From http://hpc.doc.ic.ac.uk/~jpc1/thought.html:
reuse and lazy evaluation (April 1996)
(Idea came partly from Chalmers). Lazy evaluation allows more reuse of software because the same code can be reused with different evaluation orders. This, like the reuse that you get with Prolog where a function can be reused as its inverse, is the sort of benefit that you get from using a high level language.
lazy evaluation and optimization (March 1996)
For optimizing communication it is necessary to know exactly when particular values are needed so that communication can be ordered and spread out. Lazy evaluation does exactly this: it is an algorithm for calculating necessary execution orders (dynamically when there are dynamic dependencies). It does not tell you which instruction to execute, so there is flexibility to reorder to optimise communication. However there is the non termination problem if the outermost redex is not selected for evaluation, so it might not be much use. Maybe strictness analysis is better: if a function is known to be strict in two arguments then we can schedule these in a communication optimal order, if we can estimate (say) minimum execution times. This works in strict languages too, but not with side effects. (Slightly related, see Paul Kelly, A lazy, self-optimising parallel matrix library).

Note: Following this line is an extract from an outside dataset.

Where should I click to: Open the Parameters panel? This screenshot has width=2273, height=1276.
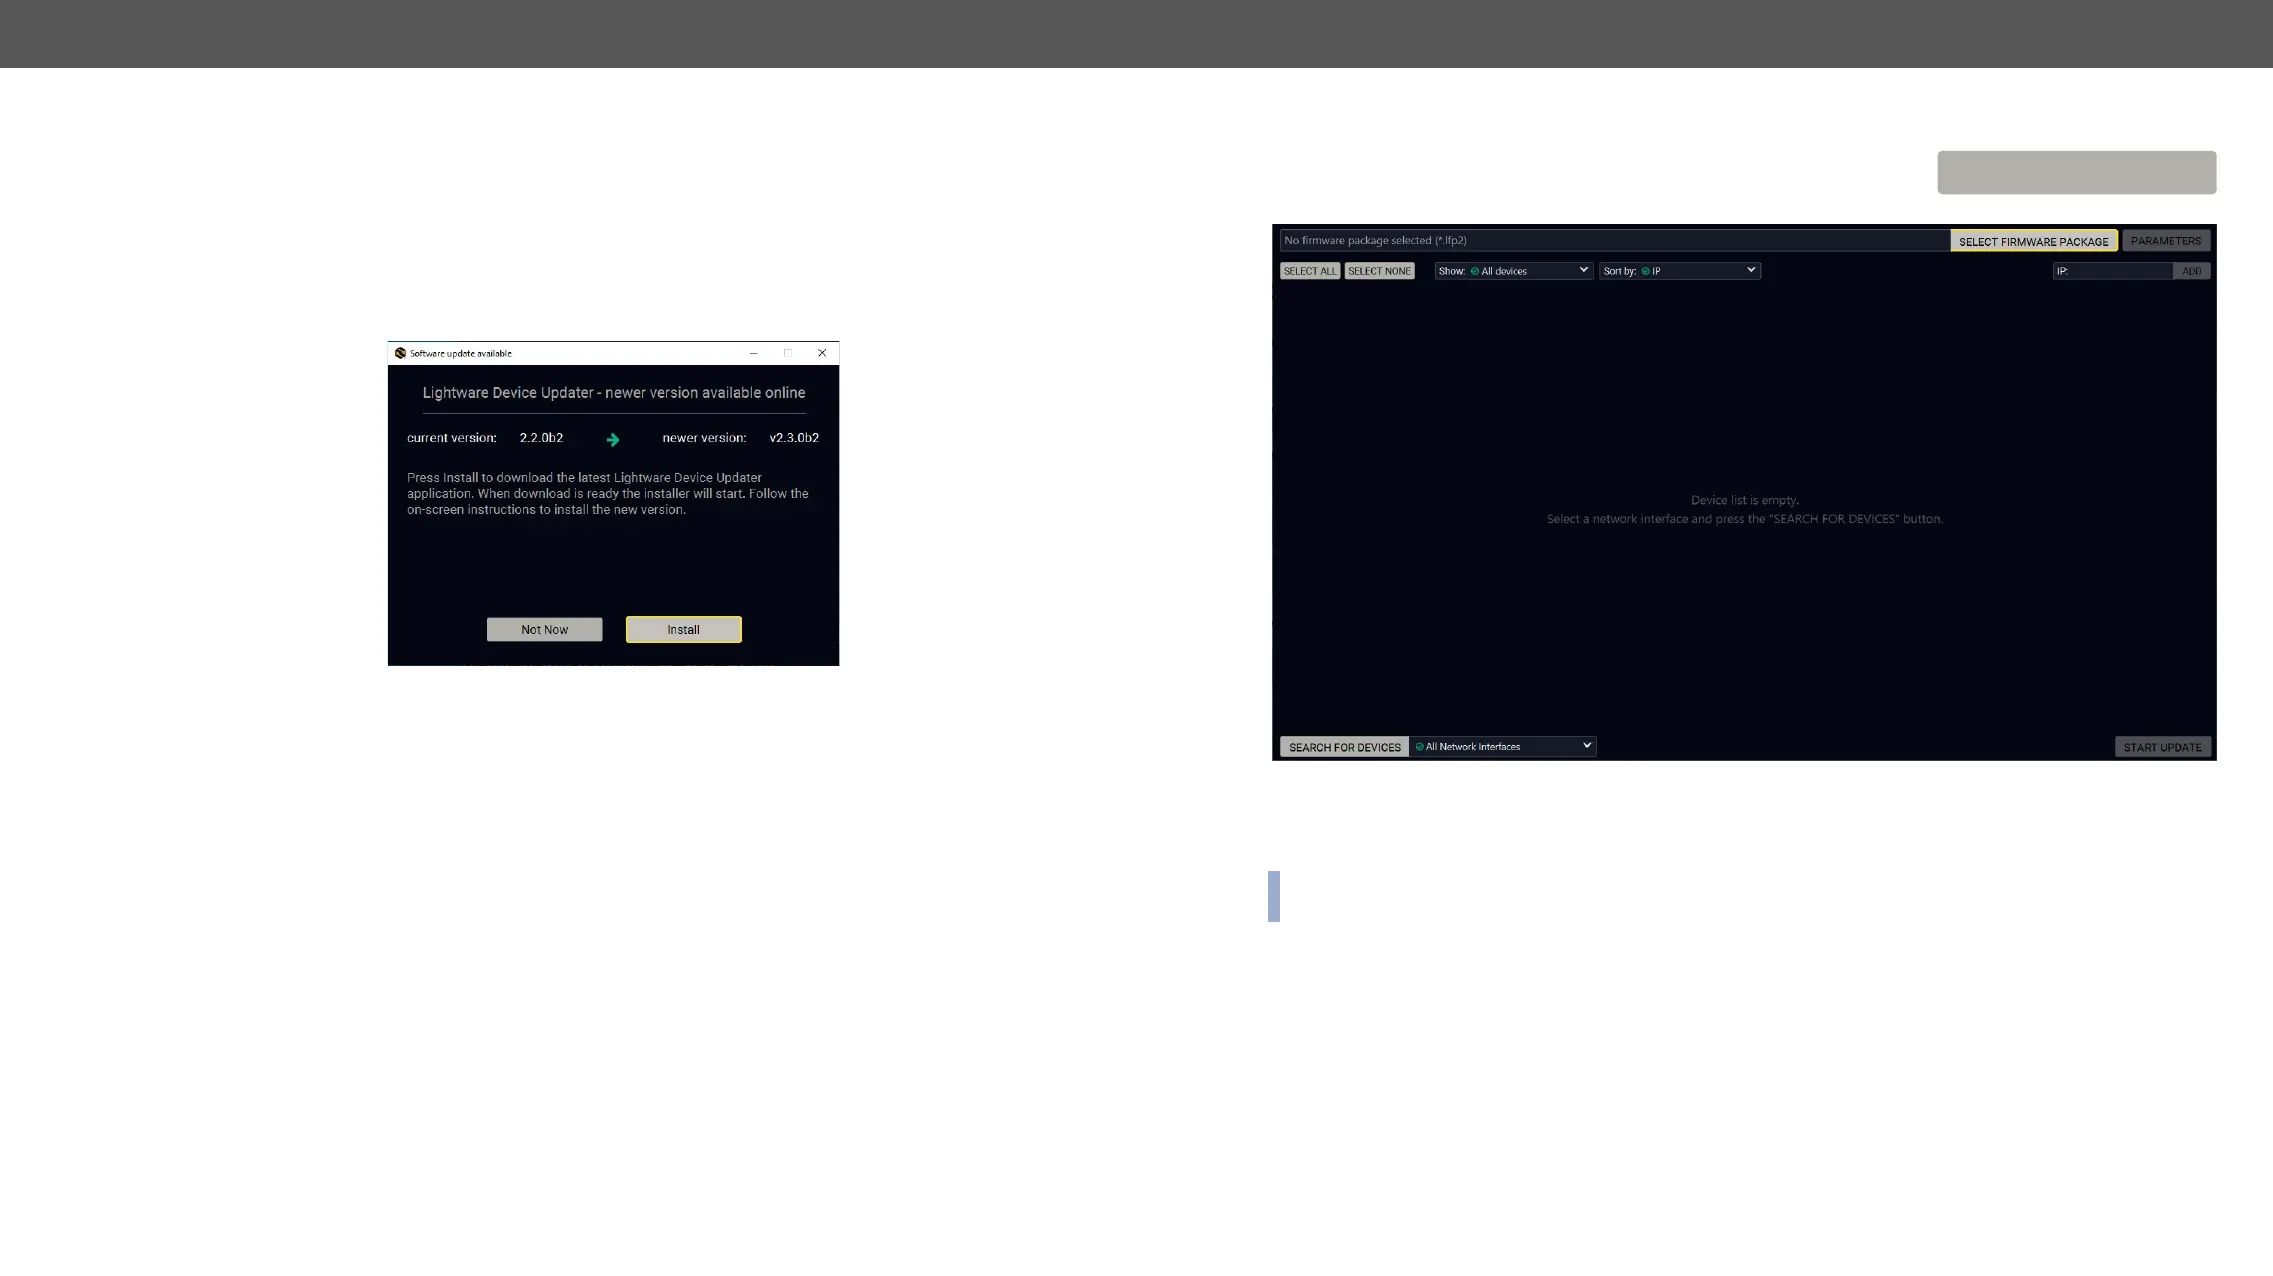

lazy synchronisation (February 1996)
Can lazy evaluation techniques be used to structure task-pool type parallel algorithms, or to implement algorithms that are conceptually like this? Lazy evaluation is a way of prioritizing tasks to be executed, depending on whether/when they are needed. Lazy synchronisation may be the parallel equivalent. Each processor decides which task of the ones it currently has allocated to do first depending on the synchronization function. If tasks are assigned to more than one machine they can either be killed by message passing or, more simply, ignored later. For something closer to a task pool load balancing requires that each processor can always execute one task, which is most likely if the task/processor ratio is high, and if the synchronisation is not global, eg if only adjacent pairs of processors need to synchronise.
laziness (February 1996)
Live Picture is the first piece of commercial software I know of that actually uses lazy evaluation as a selling point. Could be used for other things too, such as lazy spreadsheets that only evaluate cells that you can see, making the system much faster. Of course you can then try to guess what the user might want and evaluate this in the background.
lists in lazy languages (January 1996)
Lists in lazy functional languages are not data structures they are control structures - basically loops. This is why they are such a natural structure. Having functions (eg takewhile) which act on lists/loops is a very useful and powerful higher order programming concept. It is not clear that a data structure means much as a concept except as a processing order.